← Back to context

Comment by iamcreasy

7 hours ago

> At that point, I reached for an age-old tool that has gotten more useful in the modern age: binary search. That is, you explain the symptom to your coding agent. Then you have it repeatedly remove stuff from your code that might be causing the problem

Can someone give me some high level pointers on how to setup this scaffolding?

When I read the first sentence, I expected the author to use `git bisect`.

However, what the author seems to have done is used a prompt with claude that probably looked something like this:

"Some piece of code is causing the page to load very slowly. To debug this, I'd like to use binary search, where we keep commenting/uncommenting 50% of the remaining code, and then I manually check if the page is still very slow. Let's start now; Comment out a component (or parts of a component) that you estimate is 50% of the page, and I will tell you if the page is still slow."

  • `git bisect` is interesting option. I haven't heard about it before. Thanks for info. Still learning something ;)

    I'm old school. I used to do "manual bisection" on git history by just `git checkout <commit_id>` until I find first introducing bug commit.

    Then another "bisection" on commit changes until minimal change found.

    Deterministic bugs are quite "fine". For me personally worst are randomly occurring bugs in specific conditions for eg. some race conditions.

I do this all the time in a dumb but effective way. Add logging statements to code paths that drop timing info. Another dumb but effective way, instead of using a step through debugger, is drop "here, value is {val}". Telling claude to do this is trivial, it's quick, and it can read its own output and self-solve the problem all with just the code itself.
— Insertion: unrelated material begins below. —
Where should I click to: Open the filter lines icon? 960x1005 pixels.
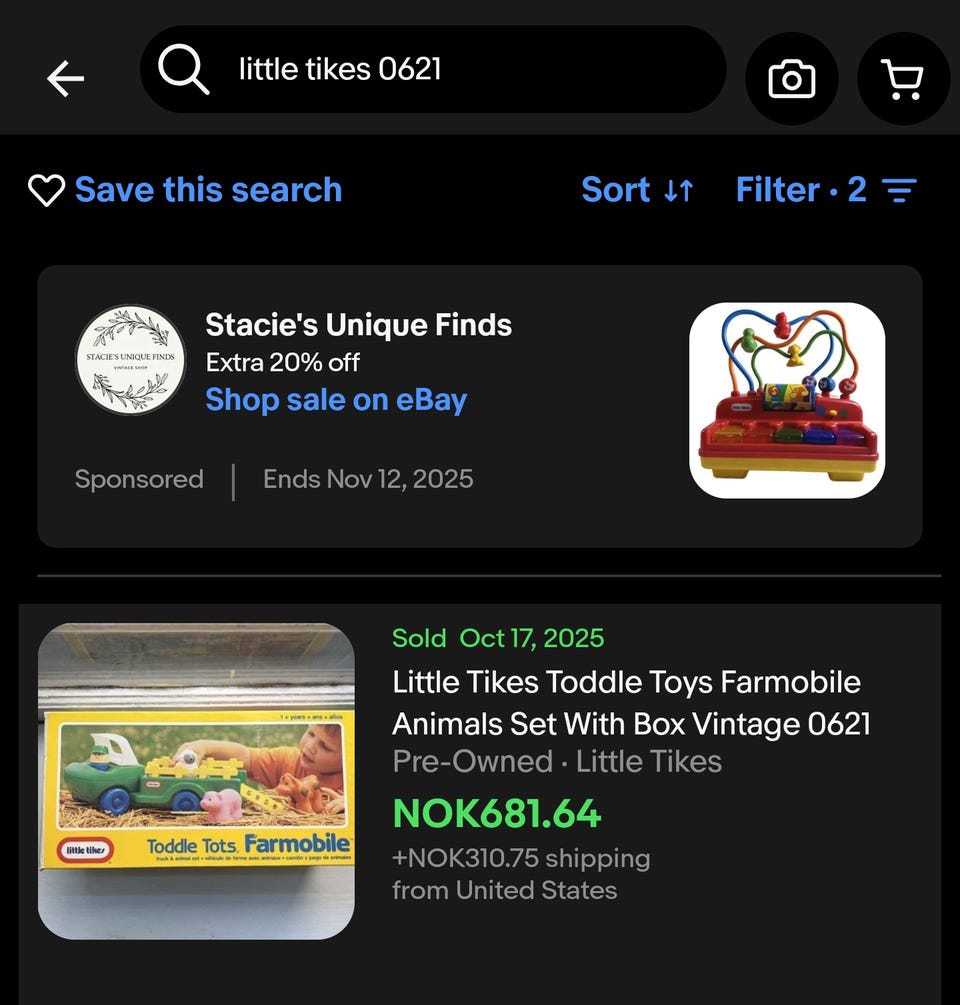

IMHO git bisect is slower, especially depending on the reload/hot-reload/compile/whatever process your actual app is using.

How well agents can do this is mostly proportional to how well they can understand and navigate your codebase broadly.

There are various contributing factors to this, but they include clear docs, notes and refactors that clear up parts the agent commonly gets confused by, choosing boring technology (your dependencies are well understood) and access to command-line tools that let it lint + typecheck + test the code. A lot of the scaffolding and wiring necessary are built into Cursor and Claude Code themselves now. Hope that helps!